Fig. 2: Transistor architectures have continued to evolve to meet the increasing power and performance demands of SoCs. (Source: Synopsys)

Power distribution considerations in the angstrom era

The increase in power density that’s achievable at the bleeding edge using GAA transistors requires a substantial amount of power redistribution across the die to prevent IR-drop issues at a given active transistor. The introduction of backside power distribution addresses this problem in a revolutionary way by transferring the power distribution task to the underside of the wafer (a.k.a., the backside of the die). Instead of having many layers of thick metal on wiring on the top surface of the die, above the transistors, this problem can be simplified and shifted to the rear of the die.

Fig. 3: This diagram depicts a conventional top-side power distribution network. (Source: Synopsys)

Backside power distribution greatly reduces resistance to the transistor source, since the connection to that source can be made directly through the back of the wafer rather than through a deep cascade of vias from the thick top metal layers on the topside of the die. In other words, the transistor can access its current more easily through this less resistive topology. This approach eliminates the need for extensive power resource allocation on the top side of the die; therefore, the metal scheme can be simplified and the resources reallocated and optimized for signal routing. These changes can simultaneously improve an SoC’s ability to distribute power, reduce IR-drop, and significantly help improve routability. The value these benefits bring to SoC designers cannot be understated.

Fig. 4: Example back-side power distribution network. (Source: Synopsys)

Another interesting feature of backside power distribution is that, since it is agnostic of transistor technology, once it is successfully established on the most advanced nodes, there really is no fundamental reason why it couldn’t be applied more widely to less advanced nodes.

What needs to be done to prepare chip designers for GAA transistors?

From the potential for greater variability to parasitic extraction and modeling accuracy requirements, there’s an array of challenges to address in the design of GAA transistors. This is where high-quality IP and electronic design automation (EDA) flows are essential. In particular, co-optimization between the IP and the SoC design and verification tools can help design teams extract the optimum out of the most advanced processes, putting them on a path to achieve their ever more demanding PPA targets.

With our 20-year history of developing Foundation IP from the planar to finFET eras, while working with hundreds of customers to understand their implementation requirements and design tradeoffs, Synopsys has the deep expertise customers need to make the most of new transistor technologies as we enter the GAA era. Synopsys 2nm GAA Foundation IP is already being sampled by customers, and we are working with multiple foundries to align our IP to their GAA processes. Our IP is co-optimized with Synopsys EDA flows, and we can provide a uniquely tunable solution to our customers.

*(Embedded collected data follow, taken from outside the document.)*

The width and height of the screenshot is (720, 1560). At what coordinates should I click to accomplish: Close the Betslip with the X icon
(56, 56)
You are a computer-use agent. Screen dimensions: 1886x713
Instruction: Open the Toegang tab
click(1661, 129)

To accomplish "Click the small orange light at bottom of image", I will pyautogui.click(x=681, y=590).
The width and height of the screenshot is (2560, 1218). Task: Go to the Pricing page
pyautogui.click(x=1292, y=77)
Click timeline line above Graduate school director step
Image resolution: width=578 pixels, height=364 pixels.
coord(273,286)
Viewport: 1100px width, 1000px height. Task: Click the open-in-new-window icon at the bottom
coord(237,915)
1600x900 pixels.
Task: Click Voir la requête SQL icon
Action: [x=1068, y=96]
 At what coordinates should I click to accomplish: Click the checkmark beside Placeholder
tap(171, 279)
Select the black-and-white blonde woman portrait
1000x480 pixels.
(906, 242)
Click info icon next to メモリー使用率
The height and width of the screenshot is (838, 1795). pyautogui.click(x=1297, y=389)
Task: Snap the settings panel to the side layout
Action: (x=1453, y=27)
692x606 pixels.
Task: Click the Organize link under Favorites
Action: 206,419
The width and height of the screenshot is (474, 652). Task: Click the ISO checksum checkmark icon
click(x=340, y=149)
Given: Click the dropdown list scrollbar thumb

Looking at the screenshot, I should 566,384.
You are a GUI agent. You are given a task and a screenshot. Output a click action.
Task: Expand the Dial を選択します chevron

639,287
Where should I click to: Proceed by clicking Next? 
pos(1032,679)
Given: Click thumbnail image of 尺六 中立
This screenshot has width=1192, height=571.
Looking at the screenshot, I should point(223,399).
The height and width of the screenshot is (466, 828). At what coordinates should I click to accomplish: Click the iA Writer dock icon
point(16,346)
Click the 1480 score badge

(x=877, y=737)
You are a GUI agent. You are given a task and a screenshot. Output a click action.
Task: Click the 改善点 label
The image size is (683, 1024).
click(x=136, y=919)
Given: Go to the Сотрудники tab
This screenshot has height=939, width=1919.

On the EDA side, Synopsys Fusion Design Platform, an integrated and golden-signoff-enabled RTL-to-GDSII design flow, has been qualified for GAA process technologies at major foundries. In addition, Synopsys has collaborated with foundries to optimize our AMS Design Reference Flow, based on Synopsys Custom Design Platform, for the GAA process.

As Moore’s law faces tougher and tougher challenges, engineers continue to devise ways to extract the PPA benefits needed for demanding applications like AI and high-performance computing. GAA transistors represent one of the latest innovations that, alongside new power distribution schemes and chiplet-based design, are enabling technology to continue SoC scaling and propel the era of pervasive intelligence.